§ DIRECTIVE
Copy out the material below line for line, with no changes.

§ DATASET

********

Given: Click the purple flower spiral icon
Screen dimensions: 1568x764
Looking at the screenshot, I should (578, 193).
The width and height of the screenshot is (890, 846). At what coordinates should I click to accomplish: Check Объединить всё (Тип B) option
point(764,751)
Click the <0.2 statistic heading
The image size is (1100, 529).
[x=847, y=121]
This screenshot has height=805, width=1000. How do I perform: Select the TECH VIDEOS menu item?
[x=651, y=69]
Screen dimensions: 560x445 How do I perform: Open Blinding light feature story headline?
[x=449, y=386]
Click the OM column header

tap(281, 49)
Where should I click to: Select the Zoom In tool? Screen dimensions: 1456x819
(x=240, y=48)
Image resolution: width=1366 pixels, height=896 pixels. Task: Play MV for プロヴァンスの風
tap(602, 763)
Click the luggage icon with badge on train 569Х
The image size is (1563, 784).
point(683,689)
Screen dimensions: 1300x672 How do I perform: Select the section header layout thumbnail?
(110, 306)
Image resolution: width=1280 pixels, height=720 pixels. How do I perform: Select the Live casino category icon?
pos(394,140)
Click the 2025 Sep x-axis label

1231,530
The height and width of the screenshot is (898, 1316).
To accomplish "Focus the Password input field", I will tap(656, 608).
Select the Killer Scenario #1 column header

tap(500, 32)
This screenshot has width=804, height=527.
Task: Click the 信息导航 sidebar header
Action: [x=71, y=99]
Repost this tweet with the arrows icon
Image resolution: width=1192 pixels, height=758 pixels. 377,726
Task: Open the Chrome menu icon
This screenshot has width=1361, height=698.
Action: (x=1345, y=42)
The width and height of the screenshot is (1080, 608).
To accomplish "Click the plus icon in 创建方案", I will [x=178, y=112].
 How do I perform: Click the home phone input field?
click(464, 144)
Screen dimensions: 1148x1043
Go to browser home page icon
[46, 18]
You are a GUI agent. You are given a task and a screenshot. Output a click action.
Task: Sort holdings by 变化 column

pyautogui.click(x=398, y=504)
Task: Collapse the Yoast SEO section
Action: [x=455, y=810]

********

§ THE SOLUTION
Given: Click the purple flower spiral icon
Screen dimensions: 1568x764
Looking at the screenshot, I should (578, 193).
The width and height of the screenshot is (890, 846). At what coordinates should I click to accomplish: Check Объединить всё (Тип B) option
point(764,751)
Click the <0.2 statistic heading
The image size is (1100, 529).
[x=847, y=121]
This screenshot has height=805, width=1000. How do I perform: Select the TECH VIDEOS menu item?
[x=651, y=69]
Screen dimensions: 560x445 How do I perform: Open Blinding light feature story headline?
[x=449, y=386]
Click the OM column header

tap(281, 49)
Where should I click to: Select the Zoom In tool? Screen dimensions: 1456x819
(x=240, y=48)
Image resolution: width=1366 pixels, height=896 pixels. Task: Play MV for プロヴァンスの風
tap(602, 763)
Click the luggage icon with badge on train 569Х
The image size is (1563, 784).
point(683,689)
Screen dimensions: 1300x672 How do I perform: Select the section header layout thumbnail?
(110, 306)
Image resolution: width=1280 pixels, height=720 pixels. How do I perform: Select the Live casino category icon?
pos(394,140)
Click the 2025 Sep x-axis label

1231,530
The height and width of the screenshot is (898, 1316).
To accomplish "Focus the Password input field", I will tap(656, 608).
Select the Killer Scenario #1 column header

tap(500, 32)
This screenshot has width=804, height=527.
Task: Click the 信息导航 sidebar header
Action: [x=71, y=99]
Repost this tweet with the arrows icon
Image resolution: width=1192 pixels, height=758 pixels. 377,726
Task: Open the Chrome menu icon
This screenshot has width=1361, height=698.
Action: (x=1345, y=42)
The width and height of the screenshot is (1080, 608).
To accomplish "Click the plus icon in 创建方案", I will [x=178, y=112].
 How do I perform: Click the home phone input field?
click(464, 144)
Screen dimensions: 1148x1043
Go to browser home page icon
[46, 18]
You are a GUI agent. You are given a task and a screenshot. Output a click action.
Task: Sort holdings by 变化 column

pyautogui.click(x=398, y=504)
Task: Collapse the Yoast SEO section
Action: [x=455, y=810]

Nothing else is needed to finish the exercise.